[WHAT YOU WILL DO]
According to the flying geese post below, what size squares and rectangles did the pattern directions use for the flying geese?

[PAGE EXTRACT]
Monday, June 27, 2016

Flying Geese Two Ways

I'm still working on the Main Street pattern that I started at Cindy Needham's retreat in March. I had some time when I was in Salt Lake City to do a little sewing with my friend Josephine Keasler, so I worked on the (what seemed like) kazillion flying geese for Block B. The pattern directions used 2-1/2" squares and 2-1/2" X 4-1/2" rectangles to construct the flying geese.

Everybody is probably already familiar with this method: Draw the lines corner to corner on the squares, place a square on each end of the rectangle, stitch on the line, trim and press.

Unless you love to work with itty bitty pieces, chances are those extra little triangles that were just cut off are going to end up in the trash. Yes, you could sew them together and press them into miniature half square triangles, but will you really? I know I won't, so into the wastebasket they go.

My friend Dawna Harrison, owner of Bolts in the Bathtub, my fabulous local quilt shop in Lancaster CA, showed me a better way to cut and sew these so that I get many more flying geese from the same amount of fabric without wasting those bits.

The ruler I'm using for this is the Companion Ruler to the EZ Angle, but there are a lot of rulers out there with these same angles. You cut out one triangle and then rotate the ruler to match up with the cut side of the strip and cut the next one. You keep rotating the ruler back and forth until you have cut all of your triangles from the strip.

Now it is time to cut out the white pieces that would have been 2-1/2" squares. For this, I'm using the Easy Angle. I'm doing the same thing -- cutting a piece and rotating the ruler. To save some cutting time, I usually stack two or three strips together while I'm doing this step.

[INFORMATION SHOWN]
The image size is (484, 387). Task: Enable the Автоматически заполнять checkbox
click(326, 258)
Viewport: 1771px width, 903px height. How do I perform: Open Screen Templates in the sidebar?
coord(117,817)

[SOLVED PROBLEM]
2-1/2" squares and 2-1/2" X 4-1/2" rectangles.